Now we define our fields - note that in this streaming context we can't just rely on the parser to interpret the structure and header. We need to do that ourselves.

`cols` is used to check that we have actual JSON.
`colStruct` is used to define our structure.

In [None]:
cols = ['Time', 'Duration', 'SrcDevice', 'DstDevice', 'Protocol', 'SrcPort', 
        'DstPort', 'SrcPackets', 'DstPackets', 'SrcBytes', 'DstBytes']

nullFiller = [(0, 0, '', '', 0, '', '', 0, 0, 0, 0)]

colStruct = StructType([
    StructField('time', LongType(), True),
    StructField('duration', LongType(), True),
    StructField('srcdevice', StringType(), True),
    StructField('dstdevice', StringType(), True),
    StructField('protocol', LongType(), True),
    StructField('srcport', StringType(), True),
    StructField('dstport', StringType(), True),
    StructField('srcpackets', LongType(), True),
    StructField('dstpackets', LongType(), True),
    StructField('srcbytes', LongType(), True),
    StructField('dstbytes', LongType(), True)
])

Now we kick off our streaming. We open a socket text stream that connects to our server. At this point you should begin seeing the server send data. We process our JSON, and then convert it to a data frame.

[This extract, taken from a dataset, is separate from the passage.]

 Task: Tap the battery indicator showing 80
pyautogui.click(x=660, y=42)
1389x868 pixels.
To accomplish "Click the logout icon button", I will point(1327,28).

Finally we run our query on the data, and update it as we go.

In [None]:
# Create a local StreamingContext with two working thread and batch interval of 5 seconds
sc = SparkContext("local[2]", "NetworkApp")
ssc = StreamingContext(sc, 5)

lines = ssc.socketTextStream("172.18.0.2", 9009) \
        .map(lambda x: check_json(x, cols)) \
        .foreachRDD(lambda x: convert_json2df(x, colStruct, nullFiller))
#webservers = dstDevices.groupby('dstdevice').count().sort(desc('count'))
#webservers.pprint()

ssc.start()             # Start the computation
ssc.awaitTermination()  # Wait for the computation to terminate

Find web servers: They're destination devices that have port 80. Which ones are the most active?